Türk Kurtuluş Savaşı, Birinci Dünya Savaşı’ndan galip çıkan devletlerin Osmanlı Devleti’ne Sevr Antlaşması’nı dayatması üzerine, 19 Mayıs 1919’da Mustafa Kemal Paşa’nın Samsun’a çıkışıyla başlamış ve 11 Ekim 1922’de Mudanya Mütarekesi ile fiilen sona ermiştir. Yapılan ateşkesin ardından 28 Ekim 1922’de Müttefikler, TBMM Hükûmeti’ni İsviçre’nin Lozan kentinde yapılacak barış konferansına davet etmişlerdir. Ancak TBMM’nin yanı sıra, görüşmelerde ikilik çıkarmak için İstanbul Hükûmeti’ni de görüşmelere davet etmişlerdir. Bunun üzerine TBMM, tek meşru hükûmetin kendisi olduğunu göstermek amacıyla 1 Kasım 1922’de saltanatı kaldırmıştır. Alınan karar doğrultusunda, Lozan’daki görüşmeler süresince Türk heyetinin başında İsmet Paşa bulunmuştur.
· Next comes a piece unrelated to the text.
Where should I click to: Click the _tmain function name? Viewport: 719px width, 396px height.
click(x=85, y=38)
Lozan Konferansı’nın başlama tarihi olarak 13 Kasım belirlenmiştir. Ancak Türk heyeti, 11 Kasım günü Lozan’a geldiğinde henüz Müttefik delegelerinin gelmediğini görmüşlerdir. Bu duruma oldukça sinirlenen İsmet Paşa bir basın toplantısı düzenleyerek Müttefiklere oldukça sert bir nota vermiştir. Bunun üzerine, İngiliz ve Fransız Dışişleri Bakanları özür dileyerek, görüşmelerin 20 Kasım’da kesin olarak başlayacağını bildirmişlerdir. Görüşmeler, 20 Kasım 1922’de Lozan’da bulunan Uşi Şatosunda, görkemli bir tören ile İngiliz Baş Delegesi Lord Curzon başkanlığında açılmıştır.
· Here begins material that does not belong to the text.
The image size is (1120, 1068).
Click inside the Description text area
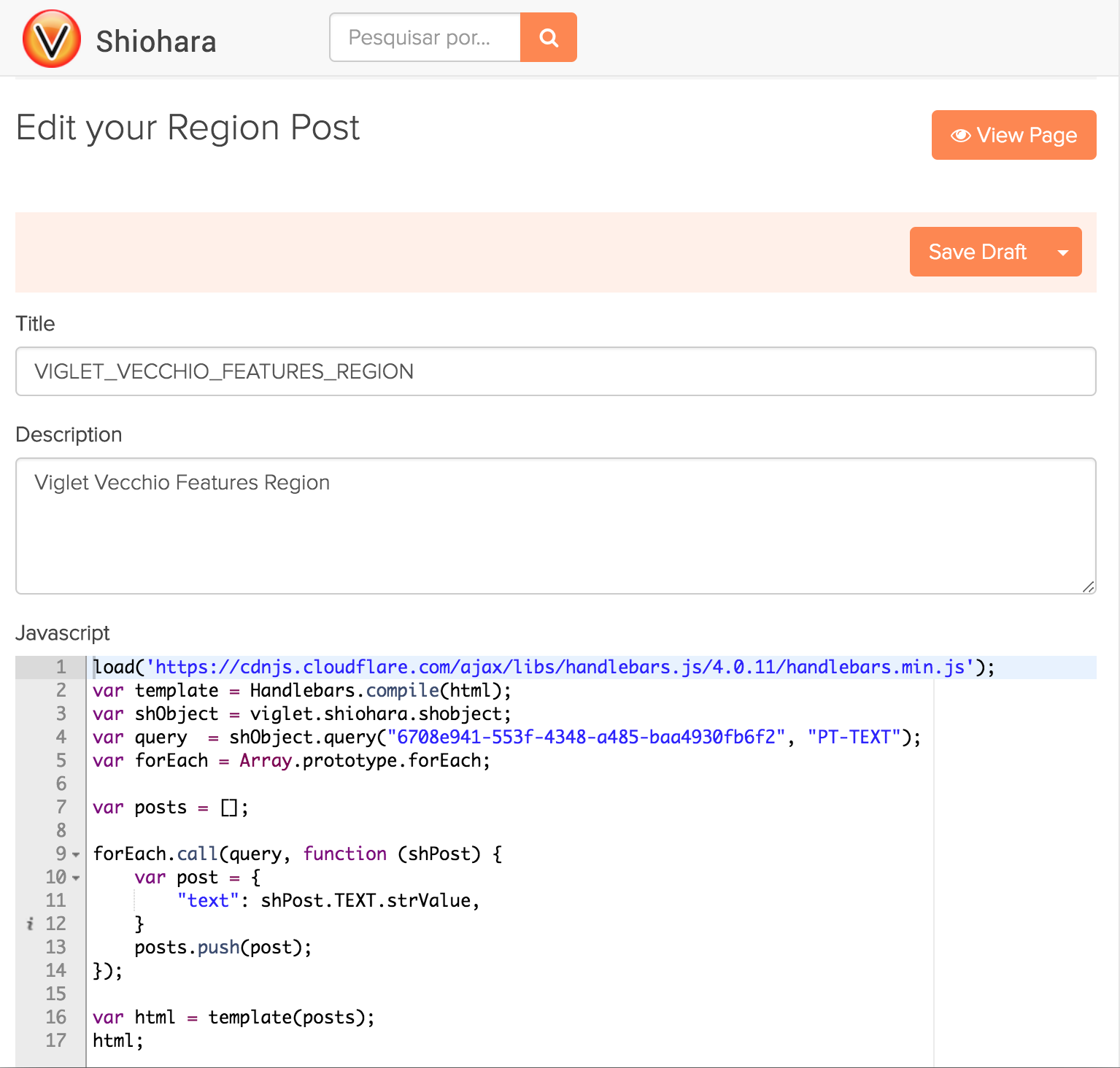(x=555, y=525)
Lozan Konferansı’nın ilk genel toplantısı 21 Kasım’da yapılmış ve üç büyük komisyona ayrılmıştır. Birinci komisyon, siyasî işler, askerî işler ve topraklara ait işler komisyonu olmuştur. Bu komisyonda; adalar, savaş esirleri ve ahalinin değişimi, azınlıklar, Irak sınırı ve Boğazlar gibi konular görüşülmüştür. İkinci komisyon, yabancılar rejimi komisyonu olmuş; burada, kapitülâsyonlar, yerleşme hakkı, yabancıların statüleri, iktisadi hakları gibi konular tartışılmıştır. Üçüncü komisyon ise iktisadi ve mali meseleler komisyonu olmuştur. Burada, dış borçlar, gümrük ve ticaret sistemi, savaş yıllarındaki ekonomik sorunlar ve sağlık sorunları gibi meseleler konuşulmuştur. Ayrıca bu üç büyük komisyonun alt komisyonları da kurularak, görüşmeler sürdürülmüştür.
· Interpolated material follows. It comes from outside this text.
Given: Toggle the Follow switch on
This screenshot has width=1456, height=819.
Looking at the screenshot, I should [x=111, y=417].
Lozan görüşmeleri, oldukça sert tartışmalarla başlamış ve sürmüştür. Bu tartışmaların başlıca sebepleri; savaş tazminatı, kapitülâsyonlar, Boğazlar sorunu, dış borçlar, Musul meselesi ve Trakya sınırları olmuştur. Öyle ki Mudanya Mütarekesi’nde, Türkiye’ye bırakılacağı söylenen Karaağaç, Lozan’da bırakılmamaya çalışılmıştır. Tartışmalara sebep olan bir diğer konu ise Boğazlar meselesi olmuştur. Türk heyeti Boğazların tamamen kendi egemenliklerinde olması gerektiğini savunmuştur. Rus heyeti de bu görüşü desteklemiş, Karadeniz’e savaş gemilerinin girmemesini istemiştir. Ancak Lord Curzon, bu fikre karşı çıkmış, Ruslar ise buna karşı nota vermiş ve savaş gemilerinin geçişine sıcak bakan Türk heyetini, bu durumun 1920 Türk-Rus Antlaşması’nın çiğnenmesi olarak görecekleri konusunda uyarmışlardır. Mali konularda da anlaşma sağlanamamıştır. Özellikle Osmanlı borçlarının taksimi konusu, Türkiye ve Fransa delegeleri arasında çatışmaya sebebiyet vermiştir. Ayrıca başta İngilizler olmak üzere Müttefiklerin, yapılan işgaller için Türkiye’den işgal masraflarını istemesi, Yunanların yaptıkları işgal ve zulümler için Müttefikleri suçlayarak tazminat ödeyemeyeceklerini söylemeleri gibi durumlar, görüşmelerdeki gerginliği arttırmıştır. Yine kapitülâsyonlar konusunda da müttefik devletlerin tamamı, yıllardır edindikleri imtiyazları kaybetmemek için Türkiye’nin karşısında hareket etmiş; gerekirse “kapitülâsyon” yerine “güvenceler” adı altında devam edilmesi teklifini yapmışlardır. İsmet Paşa da bunları kesin bir şekilde reddetmiştir. Musul meselesinde de diğer konularda olduğu gibi anlaşma sağlanamamış, görüşmeler kilitlenmiştir. 30/31 Ocak 1923 gecesi, İngilizler tarafından hazırlanan ve Müttefiklerce onaylanan yeni bir proje Türk heyetine teslim edilmiştir. Ancak bu proje Sevr Antlaşması’nın adeta bir kopyası hükmünde, Türkiye’nin isteklerinin tamamen aksi bir halde bulunmuş ve reddedilmiştir. Bütün bunların üzerine Lozan görüşmeleri, Müttefik devletlerin Lozan’dan ayrılması üzerine 4 Şubat 1923’te yarıda kesilmiştir. İsmet Paşa ise bir basın açıklamasında bulunarak Lozan’dan ayrılmıştır.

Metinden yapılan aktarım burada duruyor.